Data to process -
========================================

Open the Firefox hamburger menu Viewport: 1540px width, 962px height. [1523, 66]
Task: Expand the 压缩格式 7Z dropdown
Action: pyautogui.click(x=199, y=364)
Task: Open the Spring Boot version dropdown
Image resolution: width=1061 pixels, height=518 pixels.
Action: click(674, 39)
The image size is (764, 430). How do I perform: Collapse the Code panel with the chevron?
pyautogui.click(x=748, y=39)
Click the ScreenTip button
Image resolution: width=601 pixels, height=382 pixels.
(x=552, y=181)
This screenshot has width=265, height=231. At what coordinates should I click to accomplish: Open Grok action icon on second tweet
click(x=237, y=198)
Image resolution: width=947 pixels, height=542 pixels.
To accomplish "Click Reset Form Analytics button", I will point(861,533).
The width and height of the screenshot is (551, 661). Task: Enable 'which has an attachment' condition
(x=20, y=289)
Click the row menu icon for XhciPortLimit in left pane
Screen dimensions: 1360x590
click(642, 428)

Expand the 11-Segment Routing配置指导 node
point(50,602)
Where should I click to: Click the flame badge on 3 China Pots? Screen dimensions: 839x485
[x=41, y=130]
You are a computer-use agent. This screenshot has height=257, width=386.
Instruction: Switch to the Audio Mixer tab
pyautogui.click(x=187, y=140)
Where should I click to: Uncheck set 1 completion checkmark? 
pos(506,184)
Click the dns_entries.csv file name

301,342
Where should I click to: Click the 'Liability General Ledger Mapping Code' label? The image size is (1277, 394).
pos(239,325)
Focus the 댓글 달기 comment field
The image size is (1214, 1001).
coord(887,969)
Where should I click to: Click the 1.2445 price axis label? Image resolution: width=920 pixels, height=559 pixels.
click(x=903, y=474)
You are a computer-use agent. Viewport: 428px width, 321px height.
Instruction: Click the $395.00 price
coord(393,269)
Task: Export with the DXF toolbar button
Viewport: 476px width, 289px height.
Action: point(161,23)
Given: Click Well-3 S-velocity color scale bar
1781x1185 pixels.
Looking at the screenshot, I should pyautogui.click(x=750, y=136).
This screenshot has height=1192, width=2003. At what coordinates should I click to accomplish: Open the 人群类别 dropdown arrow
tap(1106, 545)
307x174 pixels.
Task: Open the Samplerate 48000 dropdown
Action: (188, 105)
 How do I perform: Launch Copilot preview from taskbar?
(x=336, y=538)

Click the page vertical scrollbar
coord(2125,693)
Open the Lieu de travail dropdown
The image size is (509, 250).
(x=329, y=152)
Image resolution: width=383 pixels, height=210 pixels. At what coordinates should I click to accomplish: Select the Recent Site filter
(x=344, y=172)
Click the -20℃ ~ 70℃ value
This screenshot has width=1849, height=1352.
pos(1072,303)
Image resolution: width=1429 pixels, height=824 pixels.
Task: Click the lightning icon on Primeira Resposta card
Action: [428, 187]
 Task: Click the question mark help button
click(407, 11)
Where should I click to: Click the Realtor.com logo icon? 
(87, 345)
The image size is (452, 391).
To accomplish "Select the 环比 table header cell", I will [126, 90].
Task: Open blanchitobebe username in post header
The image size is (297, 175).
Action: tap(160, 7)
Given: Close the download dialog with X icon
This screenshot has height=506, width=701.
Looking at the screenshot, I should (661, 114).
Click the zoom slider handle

========================================

Set exercise - Copy out the lines of the records above word for word, starting at the line that contains "How do I perform: Launch" and ending at the line that contains "Action: tap(160, 7)", including both of those lines.

Expected answer -
 How do I perform: Launch Copilot preview from taskbar?
(x=336, y=538)

Click the page vertical scrollbar
coord(2125,693)
Open the Lieu de travail dropdown
The image size is (509, 250).
(x=329, y=152)
Image resolution: width=383 pixels, height=210 pixels. At what coordinates should I click to accomplish: Select the Recent Site filter
(x=344, y=172)
Click the -20℃ ~ 70℃ value
This screenshot has width=1849, height=1352.
pos(1072,303)
Image resolution: width=1429 pixels, height=824 pixels.
Task: Click the lightning icon on Primeira Resposta card
Action: [428, 187]
 Task: Click the question mark help button
click(407, 11)
Where should I click to: Click the Realtor.com logo icon? 
(87, 345)
The image size is (452, 391).
To accomplish "Select the 环比 table header cell", I will [126, 90].
Task: Open blanchitobebe username in post header
The image size is (297, 175).
Action: tap(160, 7)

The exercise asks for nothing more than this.